Behalve voor sudoku en vooral veel lezen (de bibliotheek is in Frankrijk nog gewoon gratis, en lezen in het Frans is een erg goeie oefening), heeft mijn vakantie me ook de tijd gegeven om een inventarisatie te maken van mijn spullen. De 2 belangrijkste conclusies zijn dat ik inmiddels veel te veel zooi heb verzameld voor in mijn rugzak, en dat bovendien zowel mijn rugzak als mijn tent op hun einde lopen; beide vertonen de nodige slijtage, en zullen niet lang meer meegaan; de tent wordt al met ducttape overeind gehouden.

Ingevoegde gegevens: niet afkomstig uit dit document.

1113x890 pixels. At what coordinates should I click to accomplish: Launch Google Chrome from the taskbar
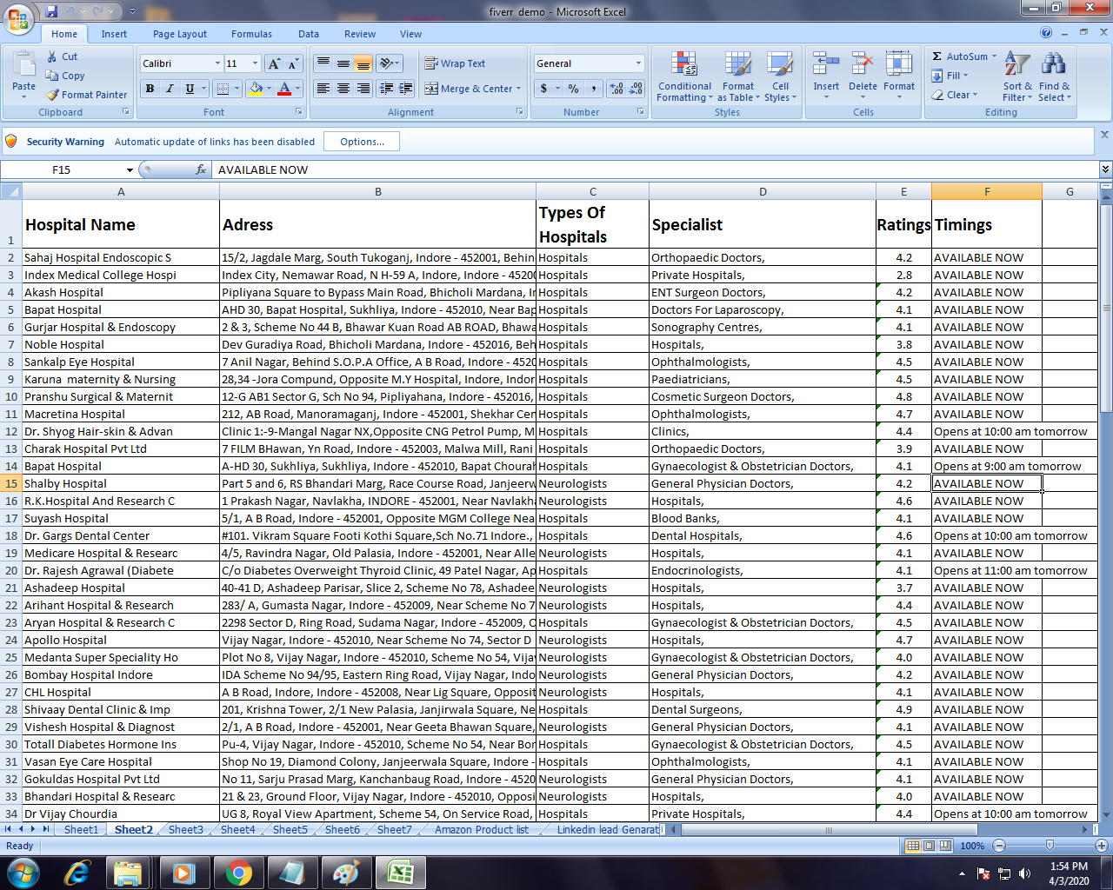point(238,872)
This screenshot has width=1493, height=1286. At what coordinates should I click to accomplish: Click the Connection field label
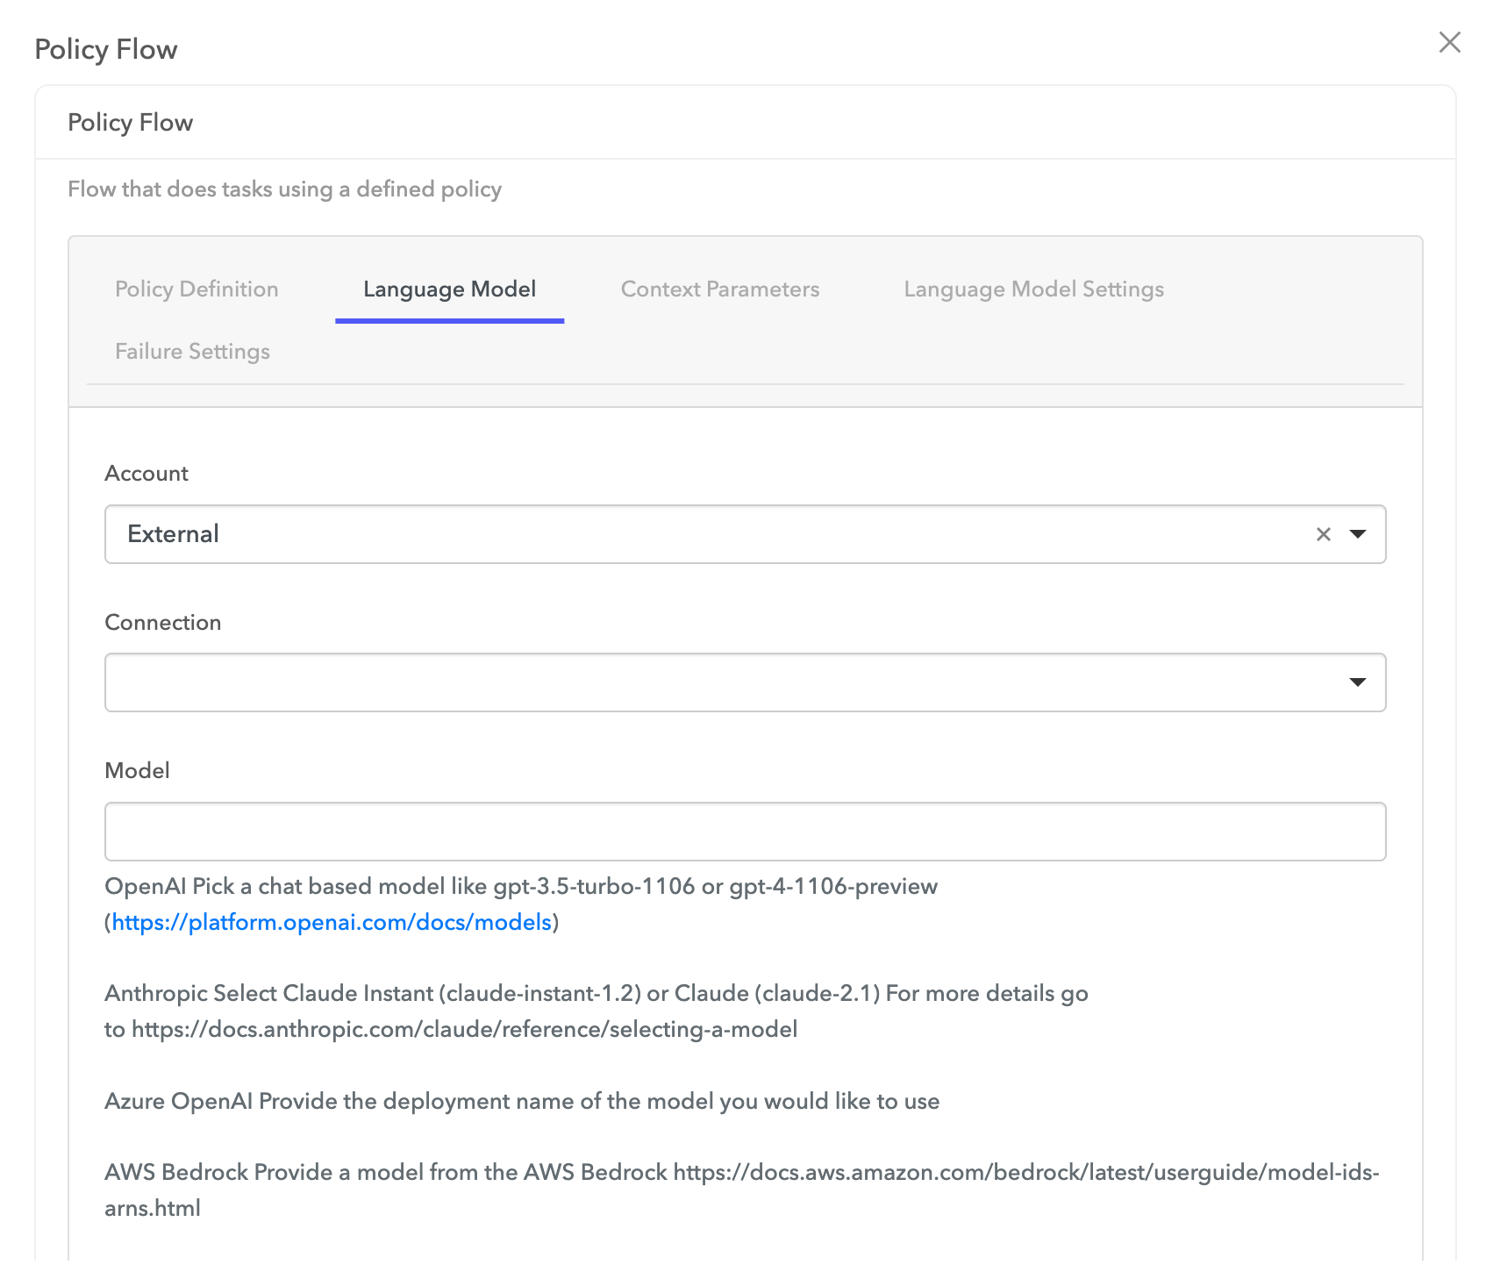click(x=162, y=623)
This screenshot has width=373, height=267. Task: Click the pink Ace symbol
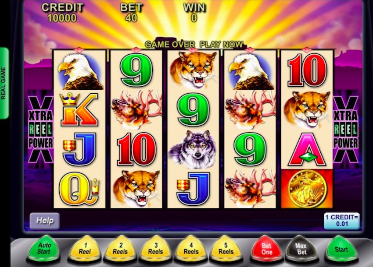click(307, 149)
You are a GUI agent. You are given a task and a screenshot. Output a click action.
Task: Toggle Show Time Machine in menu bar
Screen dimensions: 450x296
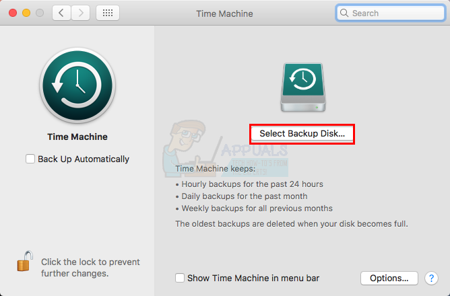click(180, 278)
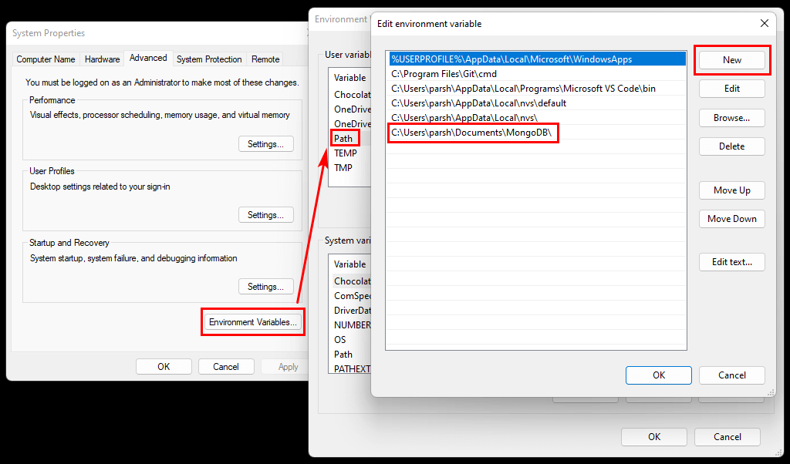The image size is (790, 464).
Task: Click Edit to modify selected path
Action: click(731, 89)
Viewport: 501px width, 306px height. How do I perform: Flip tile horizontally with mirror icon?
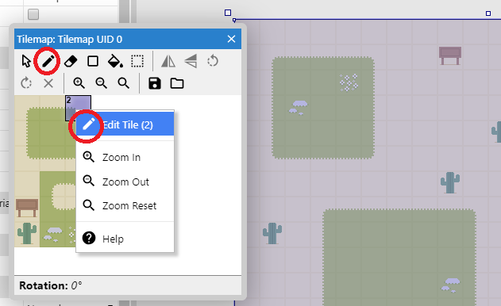[x=168, y=61]
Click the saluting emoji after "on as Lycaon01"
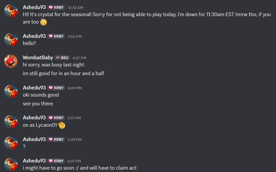 coord(62,125)
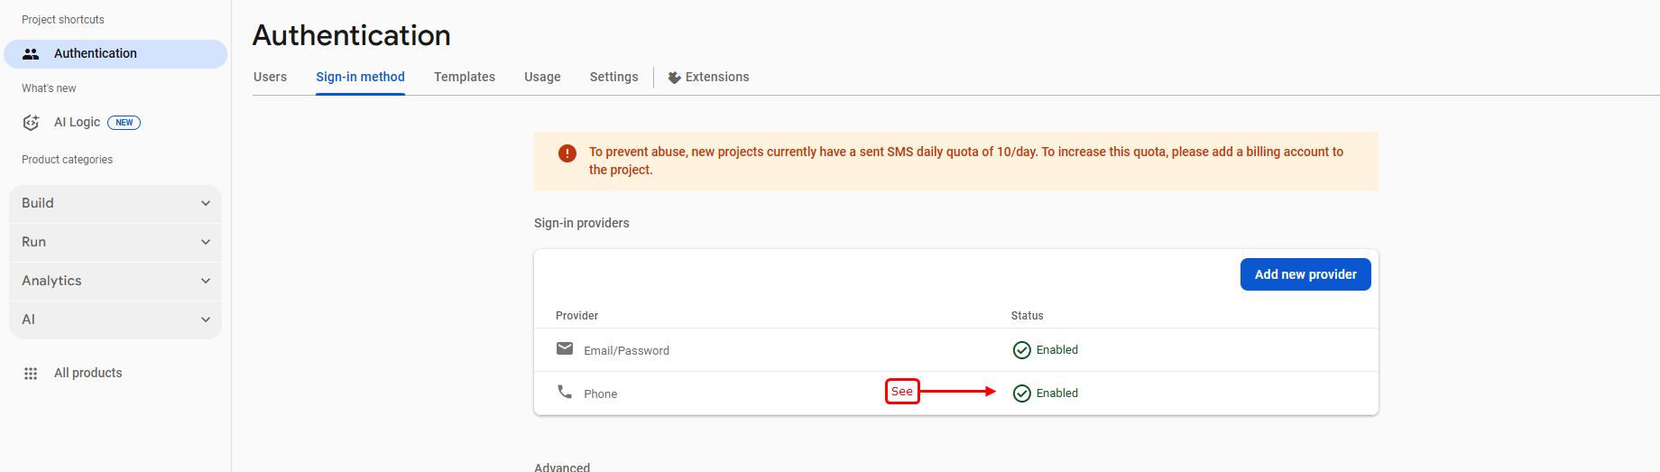This screenshot has width=1660, height=472.
Task: Go to the Usage tab
Action: 542,77
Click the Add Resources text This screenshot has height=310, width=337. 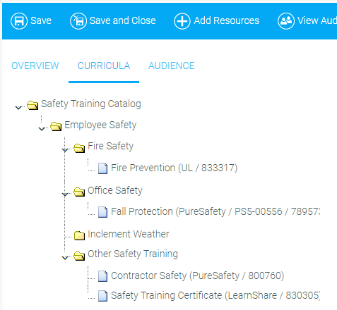click(x=227, y=20)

En dus heb ik besloten om deze herfst en winter genoeg geld te verdienen om een bestelbus aan te schaffen die ik kan ombouwen tot camper. Op die manier heb ik een chez moi (’thuis’), wat meer bagageruimte, en hoef ik niet teveel van mijn vrijheid in te leveren. Frankrijk kent geen wegenbelasting, en verzekering en brandstof zijn goedkoper dan in Nederland, dus ik denk dat ik dat — op de een of andere manier — wel moet kunnen financieren.
Over een paar weken meer nieuws; tot die tijd ben ik even aan het klussen op een plek waar het internet nog niet is doorgedrongen.